Mortgage originations saw their largest annual decline in 21 years, further evidence that the housing boom is coming to an end.

Originations fell 47% YOY in Q3, according to ATTOM Data’s Q3 2022 U.S. Residential Property Mortgage Origination Report. Quarter-over-quarter they were down 19%, the sixth consecutive drop.

Lenders issued a total of $636.5 billion worth of mortgages in Q3. By dollar count, that’s down 22% from Q2 and 46% YOY. It’s the largest dip in loan dollar volume since at least 2001.

HELOC lending increased for the fifth time in six quarters, but the boost was overwhelmed by the slump in purchase and refinance origination.

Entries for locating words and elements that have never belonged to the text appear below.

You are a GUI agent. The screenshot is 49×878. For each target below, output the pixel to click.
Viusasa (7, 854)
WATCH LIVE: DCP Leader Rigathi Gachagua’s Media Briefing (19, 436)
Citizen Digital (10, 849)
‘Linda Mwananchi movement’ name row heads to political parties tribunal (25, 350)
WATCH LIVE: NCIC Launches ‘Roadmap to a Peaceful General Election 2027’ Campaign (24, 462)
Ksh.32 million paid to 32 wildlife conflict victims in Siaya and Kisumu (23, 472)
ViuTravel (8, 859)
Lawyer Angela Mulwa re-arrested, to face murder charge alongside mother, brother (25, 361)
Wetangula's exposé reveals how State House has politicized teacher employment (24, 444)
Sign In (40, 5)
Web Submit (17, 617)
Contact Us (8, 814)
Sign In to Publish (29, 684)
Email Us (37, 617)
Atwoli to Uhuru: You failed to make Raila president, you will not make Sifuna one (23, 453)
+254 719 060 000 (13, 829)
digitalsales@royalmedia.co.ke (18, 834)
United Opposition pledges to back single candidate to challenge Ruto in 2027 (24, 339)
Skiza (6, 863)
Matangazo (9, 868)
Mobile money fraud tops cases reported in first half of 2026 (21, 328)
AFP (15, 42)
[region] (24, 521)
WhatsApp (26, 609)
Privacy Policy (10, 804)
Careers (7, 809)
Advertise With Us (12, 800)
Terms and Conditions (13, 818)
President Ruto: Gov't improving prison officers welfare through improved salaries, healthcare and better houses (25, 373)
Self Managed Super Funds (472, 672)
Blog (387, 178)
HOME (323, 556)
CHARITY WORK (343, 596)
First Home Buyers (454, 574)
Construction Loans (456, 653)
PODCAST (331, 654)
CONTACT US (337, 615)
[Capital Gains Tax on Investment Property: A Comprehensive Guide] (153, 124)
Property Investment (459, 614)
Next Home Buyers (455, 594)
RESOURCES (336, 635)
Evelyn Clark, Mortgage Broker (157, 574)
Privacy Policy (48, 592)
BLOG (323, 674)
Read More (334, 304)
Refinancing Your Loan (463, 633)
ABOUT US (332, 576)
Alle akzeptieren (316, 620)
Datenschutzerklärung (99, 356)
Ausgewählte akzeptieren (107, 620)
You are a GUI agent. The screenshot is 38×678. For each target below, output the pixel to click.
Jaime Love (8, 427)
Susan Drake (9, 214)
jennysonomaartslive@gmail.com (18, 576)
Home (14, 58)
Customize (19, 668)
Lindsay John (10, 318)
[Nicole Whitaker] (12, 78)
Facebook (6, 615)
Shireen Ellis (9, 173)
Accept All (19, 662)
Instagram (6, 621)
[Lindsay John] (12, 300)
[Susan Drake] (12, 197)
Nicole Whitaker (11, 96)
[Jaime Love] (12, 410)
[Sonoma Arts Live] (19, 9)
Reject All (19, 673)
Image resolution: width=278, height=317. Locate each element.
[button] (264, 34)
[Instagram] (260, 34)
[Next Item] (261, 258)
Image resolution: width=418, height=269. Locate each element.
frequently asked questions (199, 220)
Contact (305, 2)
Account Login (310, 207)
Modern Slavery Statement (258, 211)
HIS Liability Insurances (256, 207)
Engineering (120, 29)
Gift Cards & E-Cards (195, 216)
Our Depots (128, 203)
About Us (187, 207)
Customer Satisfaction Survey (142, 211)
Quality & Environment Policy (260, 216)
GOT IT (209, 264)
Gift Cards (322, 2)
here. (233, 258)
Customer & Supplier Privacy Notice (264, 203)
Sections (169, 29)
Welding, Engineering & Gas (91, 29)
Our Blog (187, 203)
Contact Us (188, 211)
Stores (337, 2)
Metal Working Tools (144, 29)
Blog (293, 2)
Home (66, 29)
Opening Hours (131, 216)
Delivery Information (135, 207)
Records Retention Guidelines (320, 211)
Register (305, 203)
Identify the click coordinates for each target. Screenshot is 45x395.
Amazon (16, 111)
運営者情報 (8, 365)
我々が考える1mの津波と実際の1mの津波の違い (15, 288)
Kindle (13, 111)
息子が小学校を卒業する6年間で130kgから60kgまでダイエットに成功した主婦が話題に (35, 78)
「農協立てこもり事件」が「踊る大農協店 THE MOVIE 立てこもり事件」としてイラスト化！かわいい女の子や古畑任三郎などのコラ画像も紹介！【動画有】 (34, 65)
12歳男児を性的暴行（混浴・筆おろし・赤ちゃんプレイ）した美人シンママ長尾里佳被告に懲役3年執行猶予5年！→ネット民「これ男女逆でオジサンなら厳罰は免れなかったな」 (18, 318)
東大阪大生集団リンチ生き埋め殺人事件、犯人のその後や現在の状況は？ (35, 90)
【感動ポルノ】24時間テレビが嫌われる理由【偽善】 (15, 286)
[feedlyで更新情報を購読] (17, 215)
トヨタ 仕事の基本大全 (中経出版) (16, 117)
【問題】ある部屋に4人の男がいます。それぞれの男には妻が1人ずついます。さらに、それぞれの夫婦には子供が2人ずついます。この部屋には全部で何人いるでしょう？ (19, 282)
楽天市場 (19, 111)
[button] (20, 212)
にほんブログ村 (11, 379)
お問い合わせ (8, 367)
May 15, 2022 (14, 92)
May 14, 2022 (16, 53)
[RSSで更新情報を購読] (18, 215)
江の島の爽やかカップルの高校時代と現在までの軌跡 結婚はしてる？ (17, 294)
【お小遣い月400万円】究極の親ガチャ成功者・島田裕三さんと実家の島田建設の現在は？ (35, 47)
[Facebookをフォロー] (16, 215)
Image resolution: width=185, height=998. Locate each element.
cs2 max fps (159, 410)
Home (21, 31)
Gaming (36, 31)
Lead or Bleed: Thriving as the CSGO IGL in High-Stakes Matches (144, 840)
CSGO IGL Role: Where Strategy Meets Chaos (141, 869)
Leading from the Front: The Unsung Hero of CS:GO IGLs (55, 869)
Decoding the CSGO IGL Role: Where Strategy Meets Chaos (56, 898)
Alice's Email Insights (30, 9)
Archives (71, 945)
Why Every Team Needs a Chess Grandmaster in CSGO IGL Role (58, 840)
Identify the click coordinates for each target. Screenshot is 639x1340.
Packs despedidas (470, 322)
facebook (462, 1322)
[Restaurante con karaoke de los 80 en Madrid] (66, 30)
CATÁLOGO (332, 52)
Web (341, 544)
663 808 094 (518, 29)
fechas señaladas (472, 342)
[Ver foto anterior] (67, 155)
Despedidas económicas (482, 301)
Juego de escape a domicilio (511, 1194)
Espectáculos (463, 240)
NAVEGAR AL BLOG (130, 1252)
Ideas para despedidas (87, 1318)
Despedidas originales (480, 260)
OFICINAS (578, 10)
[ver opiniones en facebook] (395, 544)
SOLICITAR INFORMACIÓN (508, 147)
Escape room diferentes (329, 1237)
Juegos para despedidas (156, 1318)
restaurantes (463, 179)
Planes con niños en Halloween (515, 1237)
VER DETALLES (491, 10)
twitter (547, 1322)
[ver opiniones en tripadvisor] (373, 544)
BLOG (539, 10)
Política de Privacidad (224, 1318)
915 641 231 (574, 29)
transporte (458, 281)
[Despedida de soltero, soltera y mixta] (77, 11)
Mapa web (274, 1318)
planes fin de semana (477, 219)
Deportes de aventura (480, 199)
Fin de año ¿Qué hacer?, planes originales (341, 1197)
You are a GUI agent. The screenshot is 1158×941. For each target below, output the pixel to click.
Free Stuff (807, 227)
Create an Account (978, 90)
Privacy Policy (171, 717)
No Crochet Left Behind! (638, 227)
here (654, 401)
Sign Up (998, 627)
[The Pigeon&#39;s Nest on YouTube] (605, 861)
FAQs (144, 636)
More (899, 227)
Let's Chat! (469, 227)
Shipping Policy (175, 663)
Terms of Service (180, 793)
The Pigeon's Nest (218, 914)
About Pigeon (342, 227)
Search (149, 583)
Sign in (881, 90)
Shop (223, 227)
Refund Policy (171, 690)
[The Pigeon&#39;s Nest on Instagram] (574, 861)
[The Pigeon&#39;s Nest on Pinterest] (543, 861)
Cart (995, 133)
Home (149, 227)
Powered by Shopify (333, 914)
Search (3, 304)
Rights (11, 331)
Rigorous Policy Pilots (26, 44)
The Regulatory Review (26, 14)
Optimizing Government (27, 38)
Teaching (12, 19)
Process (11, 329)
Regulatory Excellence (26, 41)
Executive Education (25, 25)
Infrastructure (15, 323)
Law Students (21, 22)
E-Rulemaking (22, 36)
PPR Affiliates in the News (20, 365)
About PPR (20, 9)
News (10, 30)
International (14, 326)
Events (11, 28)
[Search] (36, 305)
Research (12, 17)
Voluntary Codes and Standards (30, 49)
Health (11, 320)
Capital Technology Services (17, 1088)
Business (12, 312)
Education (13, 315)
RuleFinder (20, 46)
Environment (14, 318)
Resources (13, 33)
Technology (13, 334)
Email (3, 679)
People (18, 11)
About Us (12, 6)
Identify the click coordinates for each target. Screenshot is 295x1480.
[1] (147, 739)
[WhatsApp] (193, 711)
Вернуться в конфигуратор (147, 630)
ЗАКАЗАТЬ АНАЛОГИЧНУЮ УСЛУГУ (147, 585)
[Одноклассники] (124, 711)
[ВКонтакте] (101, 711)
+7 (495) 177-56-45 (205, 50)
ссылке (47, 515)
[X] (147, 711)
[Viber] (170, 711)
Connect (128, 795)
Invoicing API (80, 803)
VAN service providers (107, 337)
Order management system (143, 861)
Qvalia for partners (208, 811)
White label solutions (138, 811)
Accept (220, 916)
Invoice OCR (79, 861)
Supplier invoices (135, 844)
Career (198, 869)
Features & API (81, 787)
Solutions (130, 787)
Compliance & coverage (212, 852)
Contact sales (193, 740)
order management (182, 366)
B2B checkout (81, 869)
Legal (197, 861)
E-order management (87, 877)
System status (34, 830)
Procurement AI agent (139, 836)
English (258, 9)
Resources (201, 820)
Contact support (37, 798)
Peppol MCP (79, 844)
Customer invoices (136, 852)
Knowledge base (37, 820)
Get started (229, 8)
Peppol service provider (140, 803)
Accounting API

“There are no surprises in this quarter’s loan origination numbers, as the unprecedented jump in mortgage rates has battered both the purchase and refinance markets,” said Rick Sharga, executive vice president of market intelligence at ATTOM. 

“Prospective homebuyers have been priced out of the market by the combination of 7% mortgage rates and higher home prices.”

Refinance activity was down 31% from Q2 2022 and 68% YOY. Lenders issued just over 660,000 refis, the smallest number since Q1 2019.

Refis have declined for six consecutive quarters. Sharga noted that refinance activity will likely decline further, as most homeowners have interest rates under 4%, far below today’s levels.

The HELOC bump came for both the number and value of home equity loans. The number of HELOCs jumped by 5% from Q2. One of every five mortgage deals was a HELOC, up from one in every 21 a year and a half ago.

Soaring home price appreciation has deepened the affordability crisis for buyers, but current homeowners have seen their equity reach record highs. Nearly half of mortgaged homes in the U.S. were equity-rich in Q3, and 94.3% of all mortgage holders have at least some equity in their homes.

Lenders are leaning into this area, with Movement Mortgage and Homepoint recently introducing new, speed-focused home equity products.

Homeowners have been shown to tap their equity to build even more wealth by sending their children to college, starting businesses, or investing further in housing. While using equity isn’t risk-free, it can have a significant real-world impact on individual and family wealth.